Analysts pointed out that 95% of the county’s debt will be retired in 10 years.

“With the use of cash on hand to fund capital projects, the county will continue to have a low direct debt burden,” Button wrote. “To accomplish the ongoing pay-go financing, 40 cents of the operating levy has been dedicated to capital initiatives.”

Like other Texas counties, Dallas uses bonds to finance the building of roads and bridges, capital improvements to government facilities, and major equipment purchases. The county is operating on a pay-as-you-go policy, designed to further reduce debt.

About $25 million of this week’s issue will go toward a new infirmary at the Lew Sterrett Justice Center, part of a jail system that has been a chronic source of concern for county commissioners and Sheriff Lupe Valdez. Last year, the Dallas County jail system passed inspection for the first time since 2003.

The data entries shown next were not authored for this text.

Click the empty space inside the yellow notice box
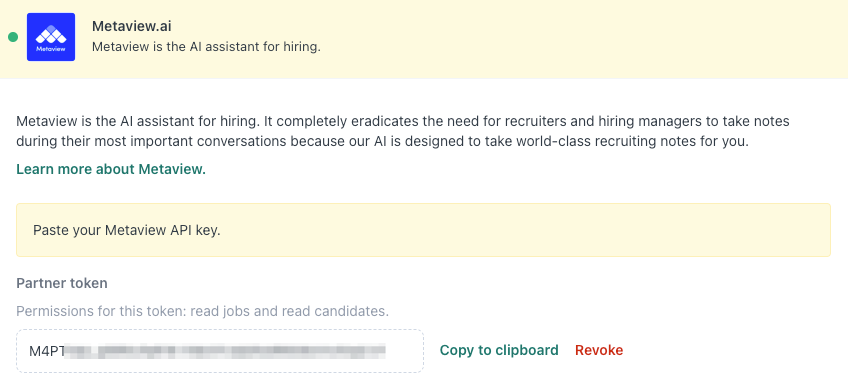This screenshot has height=382, width=848. pos(525,230)
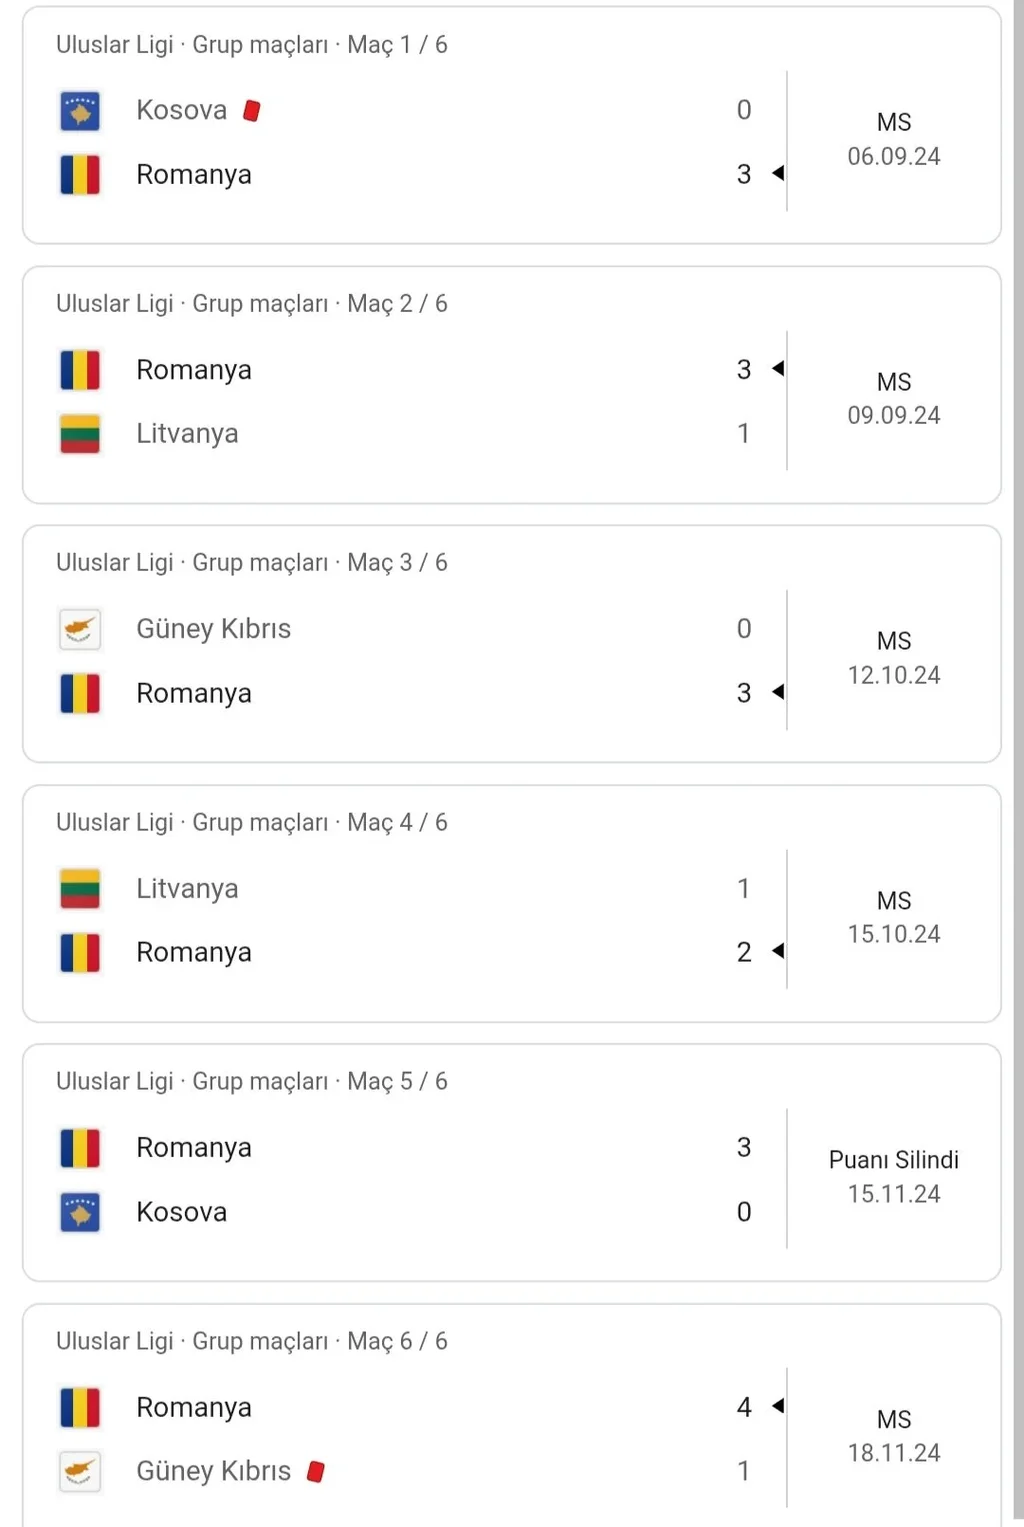Click Litvanya flag icon in match 4
The height and width of the screenshot is (1527, 1024).
pos(80,888)

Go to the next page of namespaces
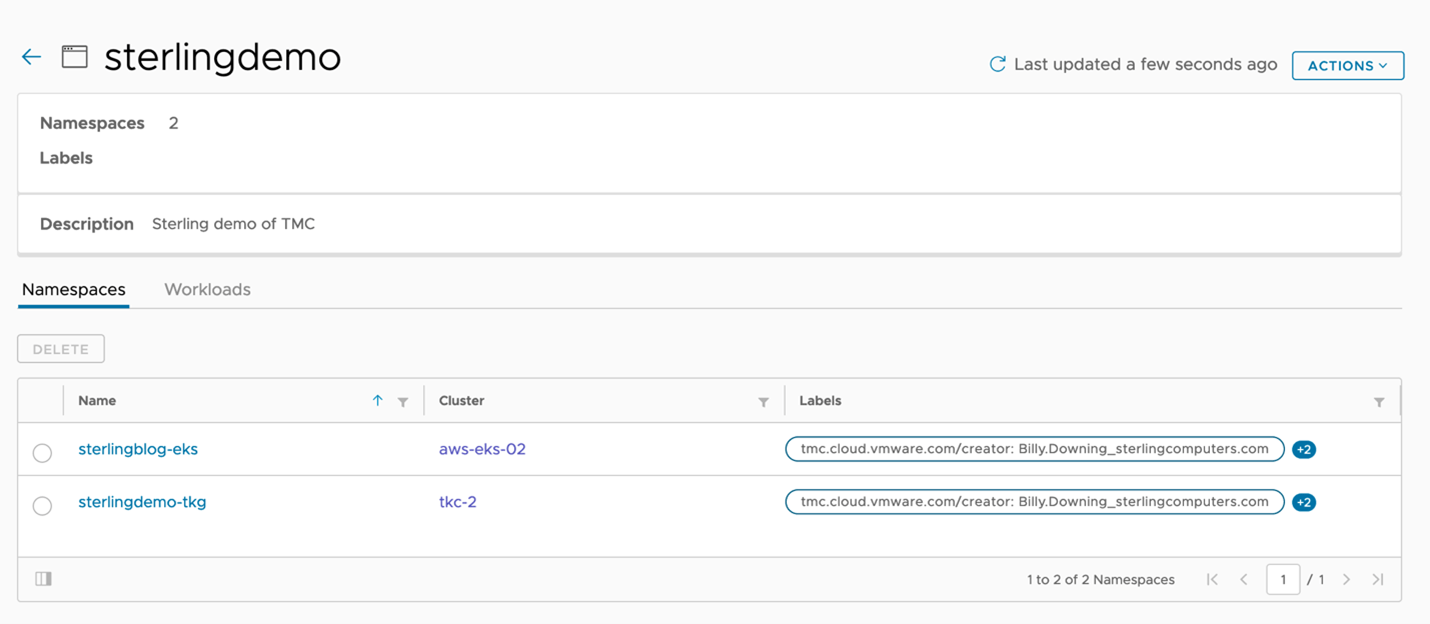click(x=1346, y=579)
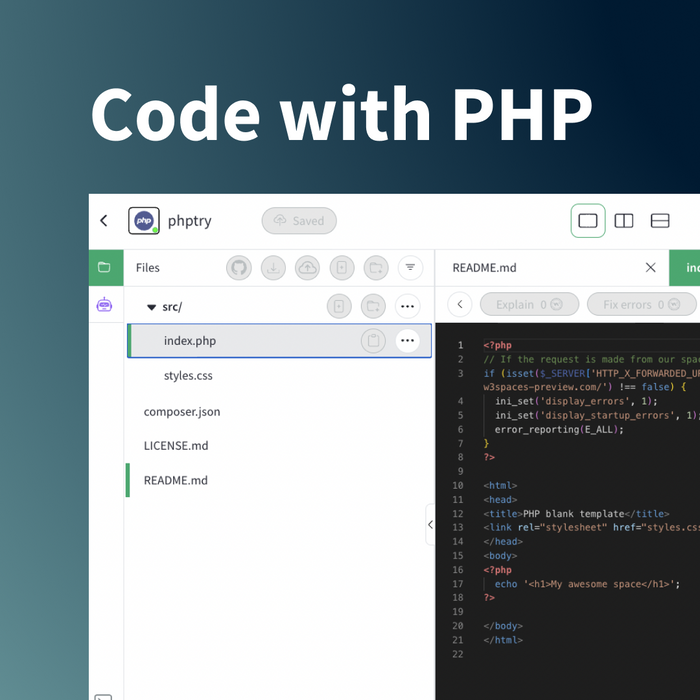Switch to stacked horizontal split layout
This screenshot has width=700, height=700.
point(660,221)
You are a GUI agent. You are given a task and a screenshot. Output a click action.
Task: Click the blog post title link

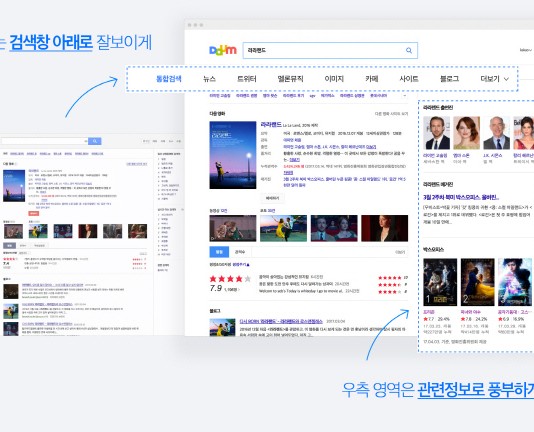pos(281,321)
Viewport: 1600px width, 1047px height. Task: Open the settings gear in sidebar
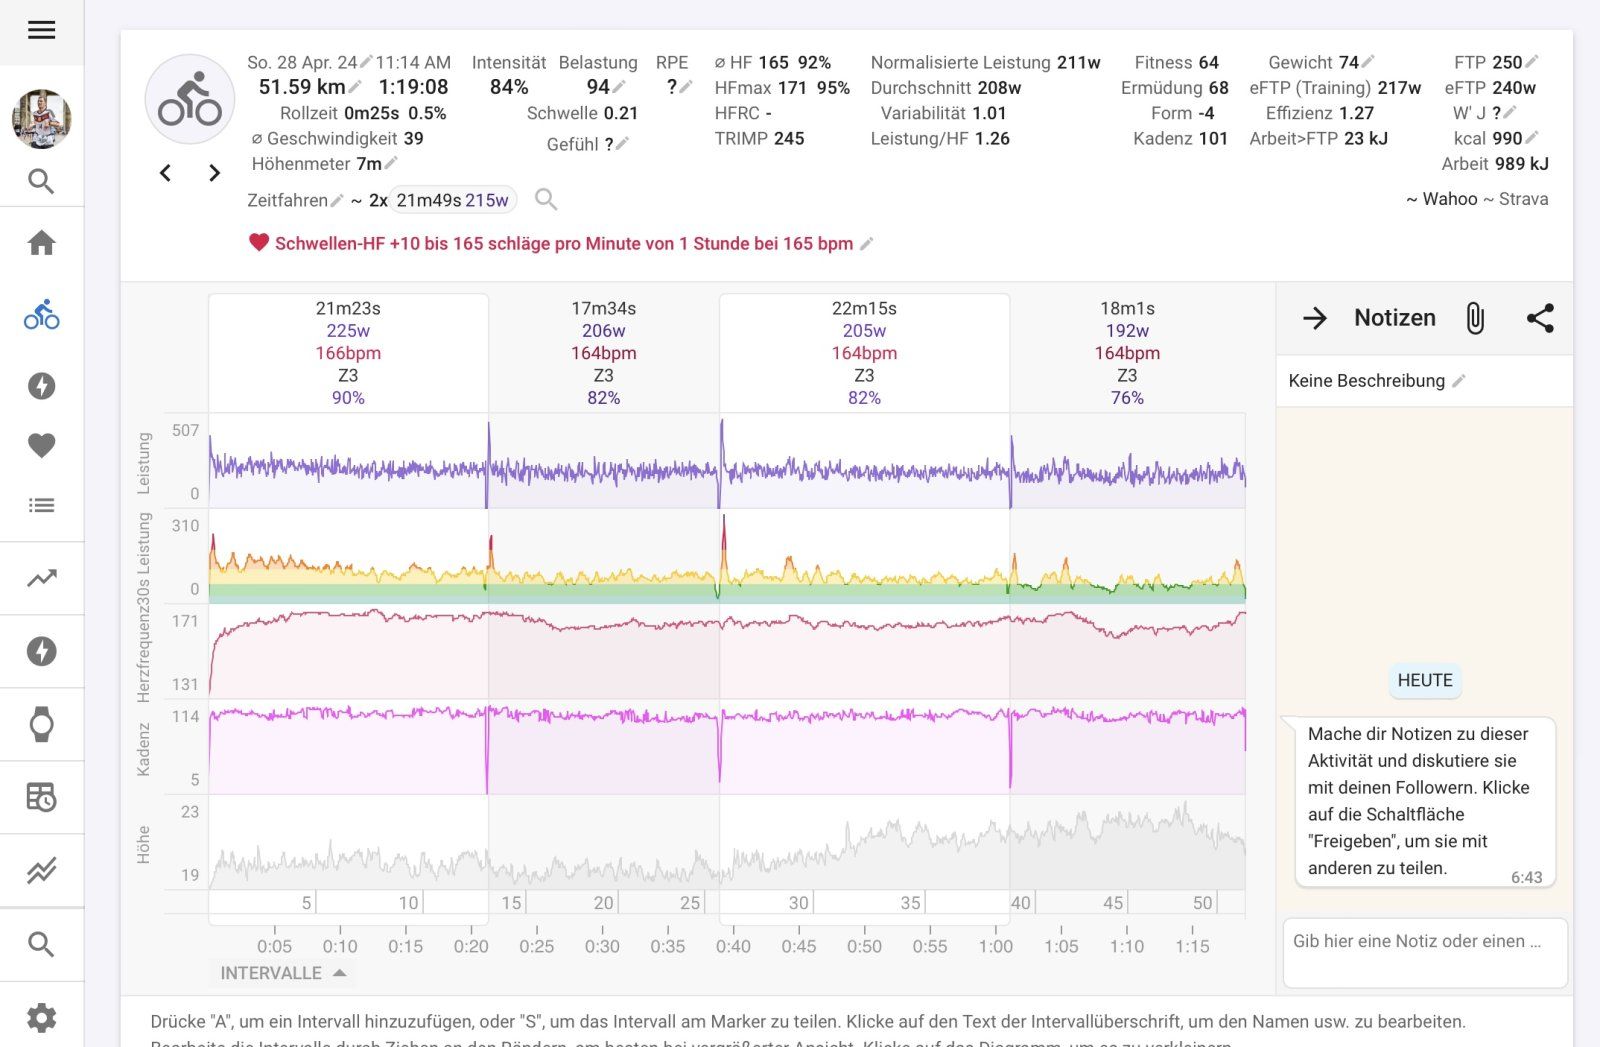point(41,1018)
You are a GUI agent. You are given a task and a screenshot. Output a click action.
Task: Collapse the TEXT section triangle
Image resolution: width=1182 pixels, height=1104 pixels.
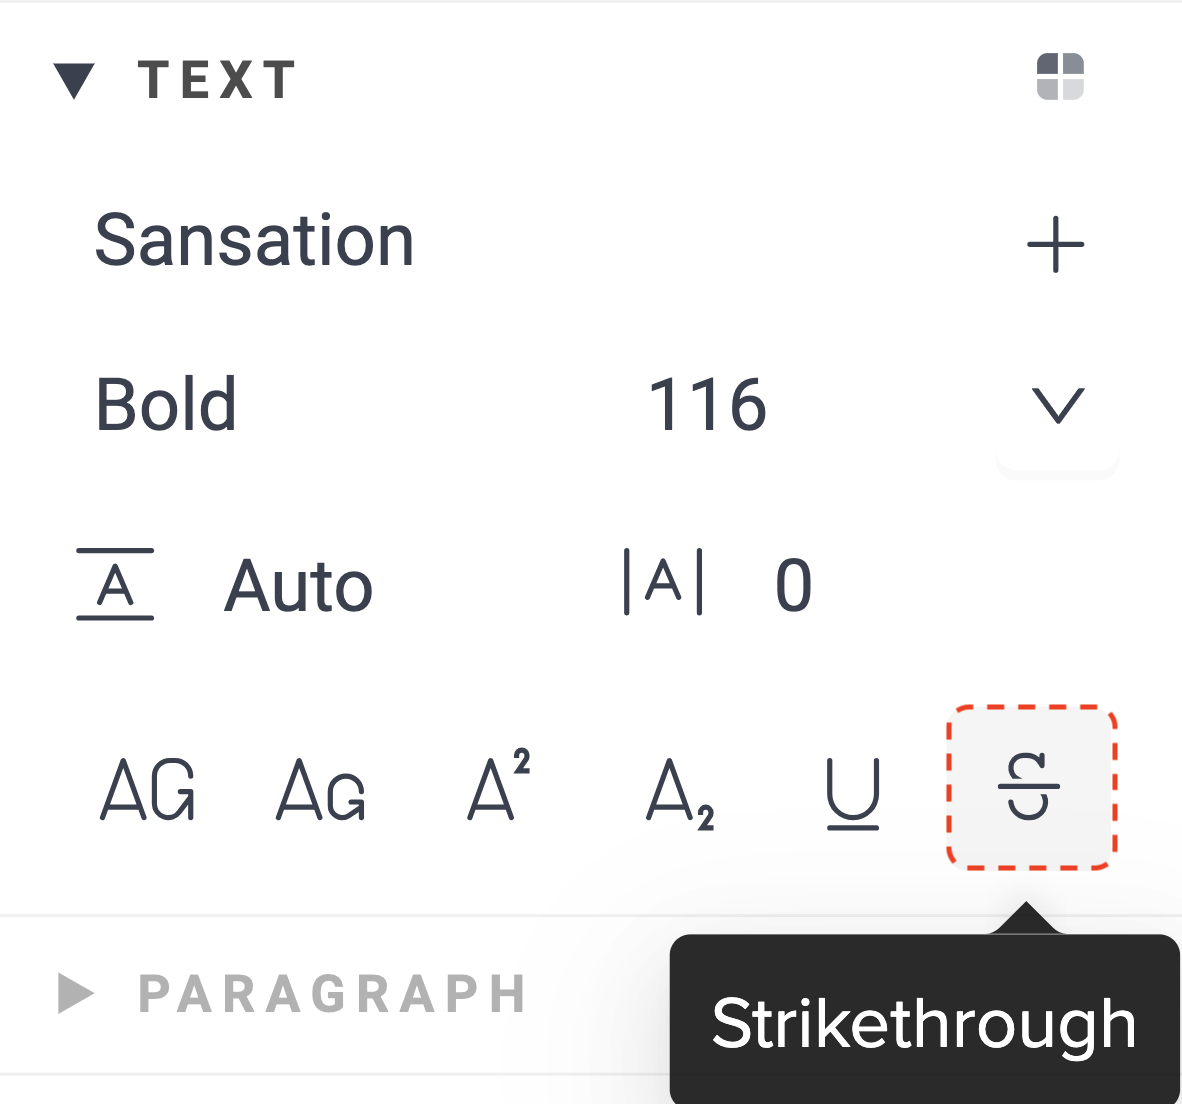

In 2009, the inspectors working for the U.S. Justice Department noted the lack of an infirmary as a continuing concern. To resolve a federal lawsuit, county officials agreed to have jails monitored by health and sanitation experts every six months.

Construction of the 125,000-square-foot infirmary is expected to cost $36 million, while the total project cost will be about $50 million, according to county officials.

The original plan for the infirmary called for it to be built as an annex to the existing Sterrett justice center near the Trinity River, but the U.S. Army Corps of Engineers raised objections to building so close to the river’s levee. To circumvent those issues, the county decided to build the infirmary inside the Sterrett center, which includes the county’s criminal courts.

In spite of the downturn in property values since 2008, Dallas County’s recession has proven mild compared to those of large urban counties in Arizona, Nevada, and Florida. Real estate in the Dallas-Fort Worth region and throughout Texas never really experienced the bubble that hit other areas, so the decline has not been as severe.

“The property tax base remains, in our opinion, very diverse with the 10 leading taxpayers accounting for just 3% of total assessed valuation,” Lawrence said. “Overall, management expects the economy to continue to diversify and remain resilient, which it demonstrated during previous national economic shifts.”

 The county did suffer an unemployment rate of 9% as of February 2011, which is above the state’s 8.2% and the nation’s 8.9%.

The Dallas County Commissioners Court has managed to produce a $9.7 million general fund surplus at the end of fiscal 2009 and $6.7 million in fiscal 2010, according to Standard & Poor’s.

The county receives 62% of its revenue from property taxes and 25% from service charges. Through March, sales tax revenue for cities in the county was running 3.8% ahead of last year.

With the economy gradually improving and debt remaining extremely manageable, the county enjoys stable outlooks from rating agencies.

“Standard & Poor’s does not expect the AAA rating to change within the stable outlook’s two-year parameter because we believe the county will likely remain committed to maintaining its solid financial position and strengthening its reserves,” Lawrence wrote. “We believe the revenue streams will likely remain stable despite the lagging economic condition while the economic base remains large and diverse and direct debt levels remain low.”